▶ Exercise brief:
Reading the records below, how many lines contain "computer"? Respond with a number and nothing else.

▶ Supplied data:
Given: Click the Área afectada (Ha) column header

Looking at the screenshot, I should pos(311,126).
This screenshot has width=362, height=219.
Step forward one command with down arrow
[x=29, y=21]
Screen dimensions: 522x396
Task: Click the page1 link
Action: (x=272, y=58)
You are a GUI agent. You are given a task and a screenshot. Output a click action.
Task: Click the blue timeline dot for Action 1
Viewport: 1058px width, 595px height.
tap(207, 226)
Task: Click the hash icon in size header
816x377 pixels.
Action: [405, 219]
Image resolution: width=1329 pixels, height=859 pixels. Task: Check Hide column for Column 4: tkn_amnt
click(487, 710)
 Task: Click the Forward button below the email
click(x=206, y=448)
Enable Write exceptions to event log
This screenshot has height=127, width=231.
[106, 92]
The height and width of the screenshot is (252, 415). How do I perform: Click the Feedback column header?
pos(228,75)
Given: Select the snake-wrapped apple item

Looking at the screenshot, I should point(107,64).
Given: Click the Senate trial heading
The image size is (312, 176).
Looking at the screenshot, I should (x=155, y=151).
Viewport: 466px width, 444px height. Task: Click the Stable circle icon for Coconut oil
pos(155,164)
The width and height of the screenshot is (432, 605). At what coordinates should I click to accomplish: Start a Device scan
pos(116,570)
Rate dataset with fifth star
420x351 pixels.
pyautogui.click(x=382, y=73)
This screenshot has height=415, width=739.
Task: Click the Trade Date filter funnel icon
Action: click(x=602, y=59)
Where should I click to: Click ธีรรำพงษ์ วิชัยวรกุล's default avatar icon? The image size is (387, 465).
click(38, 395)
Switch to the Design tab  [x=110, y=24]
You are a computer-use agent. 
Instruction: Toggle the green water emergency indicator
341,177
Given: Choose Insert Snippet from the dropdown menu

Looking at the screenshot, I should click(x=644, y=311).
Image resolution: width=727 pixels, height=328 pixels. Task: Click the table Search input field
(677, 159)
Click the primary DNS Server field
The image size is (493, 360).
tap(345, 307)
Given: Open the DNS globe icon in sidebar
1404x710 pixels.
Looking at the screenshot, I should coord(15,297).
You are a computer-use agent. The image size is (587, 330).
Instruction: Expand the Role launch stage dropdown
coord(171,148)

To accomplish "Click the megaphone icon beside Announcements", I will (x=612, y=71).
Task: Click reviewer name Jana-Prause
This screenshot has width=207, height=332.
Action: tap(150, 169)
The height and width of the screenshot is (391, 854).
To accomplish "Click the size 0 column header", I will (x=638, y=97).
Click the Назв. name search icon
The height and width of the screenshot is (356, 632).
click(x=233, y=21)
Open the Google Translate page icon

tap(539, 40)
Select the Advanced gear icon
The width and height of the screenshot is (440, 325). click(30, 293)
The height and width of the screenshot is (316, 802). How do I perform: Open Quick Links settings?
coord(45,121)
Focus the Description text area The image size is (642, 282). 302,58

▶ Answer to this exercise:
2